# Tyre Pressures? - Royale 590 1996



## Double-Entendre (May 19, 2009)

Hi.

i've searched the Swift Manual but can't find what the tyre pressures should be for my 1995 Royale 590 (Fiat Ducato base).

I can find the Ducato pressures but they are for a van, not a MH.

My last MH was 75psi rear and 62psi front but the tyres on this one (195/70/15) say 65psi on the sidewall, which I reckon is their Max. pressure?

can anyone advise a definative recommended psi please

Thanks


----------



## davidod (May 28, 2005)

Hi,

I've just been through this one and all the posing are on the Mechanical & Technical/Base Chassis/Fiat Ducato. It's under the heading 'Firm Suspension on Fiat Camper Chassis.

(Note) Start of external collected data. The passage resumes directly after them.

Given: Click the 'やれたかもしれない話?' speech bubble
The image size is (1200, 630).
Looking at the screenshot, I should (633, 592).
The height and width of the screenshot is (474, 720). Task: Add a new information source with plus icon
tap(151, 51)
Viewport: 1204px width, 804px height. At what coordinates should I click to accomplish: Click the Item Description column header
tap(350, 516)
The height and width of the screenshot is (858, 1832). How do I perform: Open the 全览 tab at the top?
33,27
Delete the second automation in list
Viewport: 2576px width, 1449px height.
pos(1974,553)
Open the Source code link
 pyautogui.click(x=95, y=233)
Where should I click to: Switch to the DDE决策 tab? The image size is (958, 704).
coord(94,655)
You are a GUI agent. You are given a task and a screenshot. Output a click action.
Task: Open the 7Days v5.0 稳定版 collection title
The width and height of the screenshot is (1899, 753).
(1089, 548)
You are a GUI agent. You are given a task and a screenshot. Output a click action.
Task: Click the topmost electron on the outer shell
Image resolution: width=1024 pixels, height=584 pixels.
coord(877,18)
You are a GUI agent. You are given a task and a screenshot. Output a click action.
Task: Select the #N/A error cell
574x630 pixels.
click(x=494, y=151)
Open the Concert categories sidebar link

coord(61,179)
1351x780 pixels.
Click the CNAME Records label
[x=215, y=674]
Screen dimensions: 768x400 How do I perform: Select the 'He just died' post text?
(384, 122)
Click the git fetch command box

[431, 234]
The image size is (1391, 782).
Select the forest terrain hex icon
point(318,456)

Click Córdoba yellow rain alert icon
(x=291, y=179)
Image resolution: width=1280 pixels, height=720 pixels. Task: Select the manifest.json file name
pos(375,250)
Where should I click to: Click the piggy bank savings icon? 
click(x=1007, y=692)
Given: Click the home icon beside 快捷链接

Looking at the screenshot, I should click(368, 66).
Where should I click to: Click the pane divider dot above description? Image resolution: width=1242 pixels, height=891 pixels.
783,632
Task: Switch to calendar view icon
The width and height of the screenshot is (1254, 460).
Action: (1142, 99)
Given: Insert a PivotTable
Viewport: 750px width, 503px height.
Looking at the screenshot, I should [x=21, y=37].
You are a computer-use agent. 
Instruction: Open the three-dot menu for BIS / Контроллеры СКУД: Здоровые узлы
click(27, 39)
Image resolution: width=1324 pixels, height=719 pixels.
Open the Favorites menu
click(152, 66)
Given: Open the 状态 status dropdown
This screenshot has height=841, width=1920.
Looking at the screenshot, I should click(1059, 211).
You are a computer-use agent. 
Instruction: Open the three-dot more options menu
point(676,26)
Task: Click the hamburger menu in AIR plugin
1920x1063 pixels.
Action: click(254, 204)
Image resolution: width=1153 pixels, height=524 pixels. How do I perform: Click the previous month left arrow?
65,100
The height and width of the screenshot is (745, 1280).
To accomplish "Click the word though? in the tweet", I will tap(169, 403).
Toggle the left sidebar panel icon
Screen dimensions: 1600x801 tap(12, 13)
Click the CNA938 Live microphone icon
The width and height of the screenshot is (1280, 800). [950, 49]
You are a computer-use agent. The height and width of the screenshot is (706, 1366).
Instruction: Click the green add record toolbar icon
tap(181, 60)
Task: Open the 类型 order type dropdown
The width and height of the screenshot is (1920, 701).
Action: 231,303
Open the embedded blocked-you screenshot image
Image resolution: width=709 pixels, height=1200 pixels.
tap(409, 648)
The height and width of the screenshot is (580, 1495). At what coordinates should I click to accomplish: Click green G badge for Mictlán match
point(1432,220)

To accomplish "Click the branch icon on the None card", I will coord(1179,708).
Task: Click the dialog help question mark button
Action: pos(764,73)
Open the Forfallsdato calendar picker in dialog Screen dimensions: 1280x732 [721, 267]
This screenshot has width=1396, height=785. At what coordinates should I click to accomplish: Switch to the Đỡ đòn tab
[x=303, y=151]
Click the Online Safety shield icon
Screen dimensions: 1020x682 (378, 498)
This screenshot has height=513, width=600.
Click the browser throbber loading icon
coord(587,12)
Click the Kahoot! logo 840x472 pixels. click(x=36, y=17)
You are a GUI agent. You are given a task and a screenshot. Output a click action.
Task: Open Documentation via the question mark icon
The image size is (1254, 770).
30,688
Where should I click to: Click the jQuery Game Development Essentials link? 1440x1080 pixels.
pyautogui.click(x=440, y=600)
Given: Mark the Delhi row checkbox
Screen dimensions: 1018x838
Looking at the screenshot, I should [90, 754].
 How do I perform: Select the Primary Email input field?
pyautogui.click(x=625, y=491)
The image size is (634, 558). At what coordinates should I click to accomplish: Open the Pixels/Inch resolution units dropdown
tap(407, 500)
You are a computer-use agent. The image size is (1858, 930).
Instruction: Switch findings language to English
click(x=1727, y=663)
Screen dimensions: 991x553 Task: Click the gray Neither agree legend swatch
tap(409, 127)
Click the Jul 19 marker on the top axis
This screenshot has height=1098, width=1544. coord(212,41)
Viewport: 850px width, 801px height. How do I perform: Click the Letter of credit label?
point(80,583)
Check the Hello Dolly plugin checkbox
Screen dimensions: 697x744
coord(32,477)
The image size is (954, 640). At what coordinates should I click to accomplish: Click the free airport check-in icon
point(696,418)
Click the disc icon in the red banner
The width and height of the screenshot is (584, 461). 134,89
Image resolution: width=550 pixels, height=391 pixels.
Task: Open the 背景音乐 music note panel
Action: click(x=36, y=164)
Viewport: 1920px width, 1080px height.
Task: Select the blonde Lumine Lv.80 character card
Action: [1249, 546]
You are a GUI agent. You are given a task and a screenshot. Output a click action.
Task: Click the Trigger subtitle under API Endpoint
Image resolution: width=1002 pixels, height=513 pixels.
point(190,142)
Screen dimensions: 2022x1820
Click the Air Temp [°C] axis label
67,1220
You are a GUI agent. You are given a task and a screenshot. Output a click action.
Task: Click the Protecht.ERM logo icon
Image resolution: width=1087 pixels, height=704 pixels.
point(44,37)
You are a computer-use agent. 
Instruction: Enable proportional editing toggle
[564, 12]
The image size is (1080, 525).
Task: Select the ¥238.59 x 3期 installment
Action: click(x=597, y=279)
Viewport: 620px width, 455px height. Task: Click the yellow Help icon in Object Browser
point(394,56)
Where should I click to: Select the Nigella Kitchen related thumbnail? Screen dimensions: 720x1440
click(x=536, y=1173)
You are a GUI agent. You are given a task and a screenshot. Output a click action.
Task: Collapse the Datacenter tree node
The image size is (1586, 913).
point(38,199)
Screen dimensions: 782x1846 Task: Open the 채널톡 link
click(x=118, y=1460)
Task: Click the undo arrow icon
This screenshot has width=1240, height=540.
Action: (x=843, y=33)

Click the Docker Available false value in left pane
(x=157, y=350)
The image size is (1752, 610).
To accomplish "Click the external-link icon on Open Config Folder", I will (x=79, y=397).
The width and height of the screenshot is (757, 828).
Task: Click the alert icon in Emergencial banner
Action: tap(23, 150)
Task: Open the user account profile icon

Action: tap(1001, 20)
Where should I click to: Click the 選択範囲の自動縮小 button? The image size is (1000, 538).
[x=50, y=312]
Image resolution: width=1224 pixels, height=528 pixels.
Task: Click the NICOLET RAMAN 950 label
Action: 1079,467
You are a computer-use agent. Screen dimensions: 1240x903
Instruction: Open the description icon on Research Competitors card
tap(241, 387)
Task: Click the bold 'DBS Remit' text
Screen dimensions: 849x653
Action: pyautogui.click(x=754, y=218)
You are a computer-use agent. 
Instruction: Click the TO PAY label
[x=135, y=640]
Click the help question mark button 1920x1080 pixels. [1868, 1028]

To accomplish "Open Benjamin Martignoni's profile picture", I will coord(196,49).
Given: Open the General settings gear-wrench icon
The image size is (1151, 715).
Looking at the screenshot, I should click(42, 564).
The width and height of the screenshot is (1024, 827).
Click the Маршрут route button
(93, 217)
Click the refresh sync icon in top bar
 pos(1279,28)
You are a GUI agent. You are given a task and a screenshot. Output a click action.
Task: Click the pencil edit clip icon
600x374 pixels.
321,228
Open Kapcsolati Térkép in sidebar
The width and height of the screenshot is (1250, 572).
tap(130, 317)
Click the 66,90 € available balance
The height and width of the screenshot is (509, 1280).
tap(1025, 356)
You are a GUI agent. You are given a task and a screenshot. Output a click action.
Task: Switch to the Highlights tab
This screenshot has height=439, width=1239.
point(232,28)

http://www.motorhomefacts.com/modules.php?name=Forums&file=viewtopic&p=847056#847056

I think you'll find most of the answers there.


----------



## Double-Entendre (May 19, 2009)

davidod said:


> Hi,
> 
> I've just been through this one and all the posing are on the Mechanical & Technical/Base Chassis/Fiat Ducato. It's under the heading 'Firm Suspension on Fiat Camper Chassis.
> 
> ...


Thanks, I followed the link but it doesn't really give a difinative answer. The posters seem to have all different types of vans with different size tyres to mine etc.

What I'm really looking for is answers about my particular van, though thanks anyway.


----------



## Wizzo (Dec 3, 2007)

You will need to have at least an idea of your axle loadings to get a 'definitive' answer but use the link to download the Tyre Safe booklet to give you a clue.

http://www.tyresafe.org/data/files/motorhome 08.pdf.

JohnW


----------



## davidod (May 28, 2005)

As John W said above; you will need to get the weight of both axles and then drop an Email to the tyre manufacturers giving them the full details of tyres - quote all the numbers that form the tyre size including any letters or numbers after the main size details

They will come back to you with the defininitive pressures for front and back.

You can give them the make and model of the 'van but it's not really relevant to them. It is the axle weights that matter.

If it's Continental then the web site is: 
http://www.conti-online.com/generat...res/summer-tires/vancocamper/vancocamper.html

If it's Michelin then the web site is:
http://www.michelin.co.uk/michelinu...&Langue=EN&Page=20061124113720_24112006113735

Either ways just use the Contact Us on the web site.


----------



## steco1958 (Mar 5, 2009)

Double-Entendre said:


> Hi.
> 
> i've searched the Swift Manual but can't find what the tyre pressures should be for my 1995 Royale 590 (Fiat Ducato base).
> 
> ...


PM sent.

Steve


----------



## Eddie889 (Jun 17, 2010)

*tyre pressures*

Hi, i have the same van and found a little note with all the relevant information on it when i bought the van, according to that its 59 psi at the front and 65 psi at the back hope that helps 
Eddie


----------